# [WRITTEN REQUEST]
Which lines in the records below contain the word "circle"? Show each of those lines in full.

# [Entries from a dataset]
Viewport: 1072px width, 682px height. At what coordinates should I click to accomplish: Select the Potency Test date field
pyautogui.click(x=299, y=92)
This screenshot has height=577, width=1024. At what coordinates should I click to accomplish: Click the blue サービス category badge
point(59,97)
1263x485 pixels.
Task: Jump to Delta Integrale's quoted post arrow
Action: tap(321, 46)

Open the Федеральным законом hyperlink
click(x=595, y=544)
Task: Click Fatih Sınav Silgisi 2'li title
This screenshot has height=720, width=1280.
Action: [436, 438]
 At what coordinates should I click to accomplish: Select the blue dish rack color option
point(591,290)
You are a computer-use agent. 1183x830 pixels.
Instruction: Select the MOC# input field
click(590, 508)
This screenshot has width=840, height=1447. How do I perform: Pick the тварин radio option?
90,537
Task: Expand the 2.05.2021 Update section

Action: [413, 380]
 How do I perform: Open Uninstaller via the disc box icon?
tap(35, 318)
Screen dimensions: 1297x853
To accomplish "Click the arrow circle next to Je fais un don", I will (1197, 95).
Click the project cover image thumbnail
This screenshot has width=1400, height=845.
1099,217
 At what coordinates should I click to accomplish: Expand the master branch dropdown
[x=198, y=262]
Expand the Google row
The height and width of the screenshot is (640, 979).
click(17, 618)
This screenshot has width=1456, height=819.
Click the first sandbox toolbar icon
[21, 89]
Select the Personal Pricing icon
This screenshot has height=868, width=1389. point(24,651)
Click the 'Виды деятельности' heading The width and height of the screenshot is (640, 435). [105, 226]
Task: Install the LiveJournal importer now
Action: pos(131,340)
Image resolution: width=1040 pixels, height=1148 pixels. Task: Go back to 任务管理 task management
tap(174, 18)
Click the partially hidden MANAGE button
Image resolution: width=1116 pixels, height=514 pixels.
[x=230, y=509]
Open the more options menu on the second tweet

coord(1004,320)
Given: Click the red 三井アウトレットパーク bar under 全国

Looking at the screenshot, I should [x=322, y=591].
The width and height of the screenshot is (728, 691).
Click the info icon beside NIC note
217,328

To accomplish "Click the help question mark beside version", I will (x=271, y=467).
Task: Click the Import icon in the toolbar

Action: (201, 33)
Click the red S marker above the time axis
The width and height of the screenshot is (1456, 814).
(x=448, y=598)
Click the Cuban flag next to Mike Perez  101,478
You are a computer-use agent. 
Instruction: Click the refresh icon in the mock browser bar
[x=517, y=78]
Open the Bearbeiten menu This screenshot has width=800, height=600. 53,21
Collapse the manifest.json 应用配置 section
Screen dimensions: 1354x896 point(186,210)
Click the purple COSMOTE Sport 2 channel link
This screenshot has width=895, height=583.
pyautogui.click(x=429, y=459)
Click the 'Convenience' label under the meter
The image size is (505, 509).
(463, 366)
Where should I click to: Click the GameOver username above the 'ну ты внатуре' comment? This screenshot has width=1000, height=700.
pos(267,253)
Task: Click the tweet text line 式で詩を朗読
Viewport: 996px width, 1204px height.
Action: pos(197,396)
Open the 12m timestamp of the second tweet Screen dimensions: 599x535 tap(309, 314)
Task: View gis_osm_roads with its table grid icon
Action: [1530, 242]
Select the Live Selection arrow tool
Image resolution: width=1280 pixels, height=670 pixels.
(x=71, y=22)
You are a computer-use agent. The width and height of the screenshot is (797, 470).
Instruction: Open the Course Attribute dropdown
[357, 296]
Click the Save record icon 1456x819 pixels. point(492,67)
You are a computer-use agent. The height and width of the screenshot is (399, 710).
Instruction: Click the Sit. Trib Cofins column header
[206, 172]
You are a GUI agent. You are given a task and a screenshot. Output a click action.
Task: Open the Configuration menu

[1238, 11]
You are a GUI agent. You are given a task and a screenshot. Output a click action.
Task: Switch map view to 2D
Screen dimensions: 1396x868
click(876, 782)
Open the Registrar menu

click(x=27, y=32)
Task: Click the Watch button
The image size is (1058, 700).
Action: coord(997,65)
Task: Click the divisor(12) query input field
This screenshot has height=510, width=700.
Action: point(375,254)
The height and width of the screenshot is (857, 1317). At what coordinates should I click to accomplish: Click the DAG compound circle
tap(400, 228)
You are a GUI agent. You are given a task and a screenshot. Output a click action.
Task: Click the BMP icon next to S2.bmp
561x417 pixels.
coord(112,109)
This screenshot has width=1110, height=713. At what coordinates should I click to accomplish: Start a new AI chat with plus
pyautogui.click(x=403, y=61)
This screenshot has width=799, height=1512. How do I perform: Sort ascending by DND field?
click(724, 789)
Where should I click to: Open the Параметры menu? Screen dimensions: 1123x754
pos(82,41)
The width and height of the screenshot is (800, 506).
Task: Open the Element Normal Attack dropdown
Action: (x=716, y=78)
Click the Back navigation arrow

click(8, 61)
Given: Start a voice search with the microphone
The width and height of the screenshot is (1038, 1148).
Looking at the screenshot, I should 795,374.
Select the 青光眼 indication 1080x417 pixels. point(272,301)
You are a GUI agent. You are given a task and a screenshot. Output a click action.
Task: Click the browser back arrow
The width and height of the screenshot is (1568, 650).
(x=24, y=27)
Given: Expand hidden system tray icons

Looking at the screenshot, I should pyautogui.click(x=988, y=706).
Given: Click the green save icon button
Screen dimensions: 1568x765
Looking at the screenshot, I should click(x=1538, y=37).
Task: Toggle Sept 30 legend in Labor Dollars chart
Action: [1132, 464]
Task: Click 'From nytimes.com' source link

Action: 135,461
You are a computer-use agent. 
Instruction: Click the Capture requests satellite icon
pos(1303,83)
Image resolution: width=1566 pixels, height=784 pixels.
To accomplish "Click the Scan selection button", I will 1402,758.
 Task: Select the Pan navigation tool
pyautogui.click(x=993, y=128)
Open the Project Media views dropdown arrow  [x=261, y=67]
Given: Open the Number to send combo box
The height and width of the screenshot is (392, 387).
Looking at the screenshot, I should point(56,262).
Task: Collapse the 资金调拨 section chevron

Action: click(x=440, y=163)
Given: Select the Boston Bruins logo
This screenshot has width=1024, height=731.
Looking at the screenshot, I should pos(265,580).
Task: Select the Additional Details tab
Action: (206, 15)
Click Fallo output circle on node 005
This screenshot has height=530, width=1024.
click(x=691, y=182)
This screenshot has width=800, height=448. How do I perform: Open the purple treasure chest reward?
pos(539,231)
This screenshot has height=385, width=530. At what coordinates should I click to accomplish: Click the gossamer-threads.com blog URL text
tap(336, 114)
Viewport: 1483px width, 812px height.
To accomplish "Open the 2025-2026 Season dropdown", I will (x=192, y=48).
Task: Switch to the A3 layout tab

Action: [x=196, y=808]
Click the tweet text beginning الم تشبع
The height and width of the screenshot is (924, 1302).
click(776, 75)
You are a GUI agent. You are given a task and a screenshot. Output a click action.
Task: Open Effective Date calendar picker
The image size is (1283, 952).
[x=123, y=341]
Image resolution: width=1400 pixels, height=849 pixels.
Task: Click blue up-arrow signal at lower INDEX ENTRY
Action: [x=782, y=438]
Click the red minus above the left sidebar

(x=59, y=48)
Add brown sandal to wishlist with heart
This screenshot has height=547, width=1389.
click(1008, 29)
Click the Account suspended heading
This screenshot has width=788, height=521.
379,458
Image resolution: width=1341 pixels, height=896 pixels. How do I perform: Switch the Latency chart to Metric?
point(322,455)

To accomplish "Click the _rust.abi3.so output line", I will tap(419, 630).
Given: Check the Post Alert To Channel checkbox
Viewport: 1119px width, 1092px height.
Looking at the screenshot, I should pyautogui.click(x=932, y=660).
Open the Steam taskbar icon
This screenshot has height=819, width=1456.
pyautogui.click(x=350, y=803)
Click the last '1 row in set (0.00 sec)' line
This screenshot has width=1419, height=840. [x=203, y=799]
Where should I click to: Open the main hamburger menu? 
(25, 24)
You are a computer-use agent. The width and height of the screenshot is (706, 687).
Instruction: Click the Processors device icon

# [TASK SOLUTION]
To accomplish "Click the arrow circle next to Je fais un don", I will (1197, 95).
The height and width of the screenshot is (857, 1317). At what coordinates should I click to accomplish: Click the DAG compound circle
Click Fallo output circle on node 005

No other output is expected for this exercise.